A constitutional convention began in 1955 in an effort to seek Congressional approval for statehood. Meeting on the campus of the University of Alaska Fairbanks during November, Egan was chosen to lead the convention in drafting the new document. When the convention ended a year later, Alaskans received their new constitution as part of a 1958 referendum, which was easily passed. The statehood issue now went to the US Congress where it was passed by one vote. The Alaska Statehood Act was then signed by President Dwight D. Eisenhower. In the wee morning hours of January 3, 1959, fire whistles blew and church bells rang to announce the fact the United States had her 49th state and her flag’s union would include a new star.
Egan now made the decision to run for the position of Alaska’s first governor. His campaign slogan read, “Born in Alaska, raised in Alaska and schooled in Alaska.” He won the election and took office when Alaska’s admission to the Union became official. As he began his administration, Egan oversaw the state’s transition from territory to state. He also endeavored to encourage investment dollars in Alaska.
On Good Friday 1964, one of the strongest earthquakes in modern times struck Alaska. Governor Egan quickly grabbed the reins of supervision as he directed the state’s response.
A man who suffered from glossophobia (fear of public speaking), Egan met the challenge head-on with a determination to finish what he started. Egan also had an innate ability to never forget a name. A prime example of that involved his meeting with a cub reporter for the Ketchikan Daily News who was seated in close proximity to the governor at a ballgame. Seven years later, Egan and the reporter crossed paths again, at which time he walked up to her and asked, “Hello, June. Are you happy to be living back in Fairbanks again?”

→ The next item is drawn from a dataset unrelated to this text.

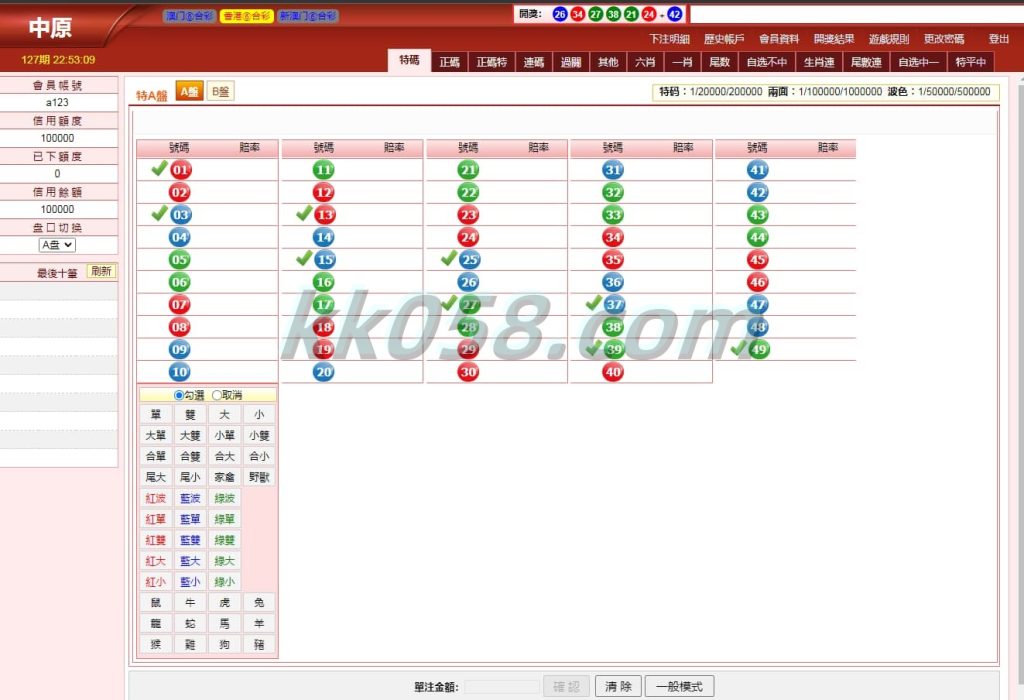Open the 六肖 betting tab
Image resolution: width=1024 pixels, height=700 pixels.
click(645, 62)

Egan left office in 1966, then returned in 1970 to serve a second term until 1974. Prior to his second term, oil was discovered at Prudhoe Bay in 1968. In 1973, an oil crisis resulted during the Yom Kippur War and played a major role in Egan’s second term. In the latter part of that same year, President Richard Nixon signed the Trans-Alaska Pipeline Authorization Act to help reduce America’s dependence on OPEC oil. In Alaska, however, environmental politicians were not happy campers about the legislation. In 1974, Governor Egan retired from political and public life.
William Egan was 69 when he died from lung cancer due to smoking on May 6, 1984. The following year, Alaska’s State Legislature named October 8th as William A. Egan Day. Each year Alaskans now honor the state’s first governor, who to date remains the only governor to be a native of Alaska.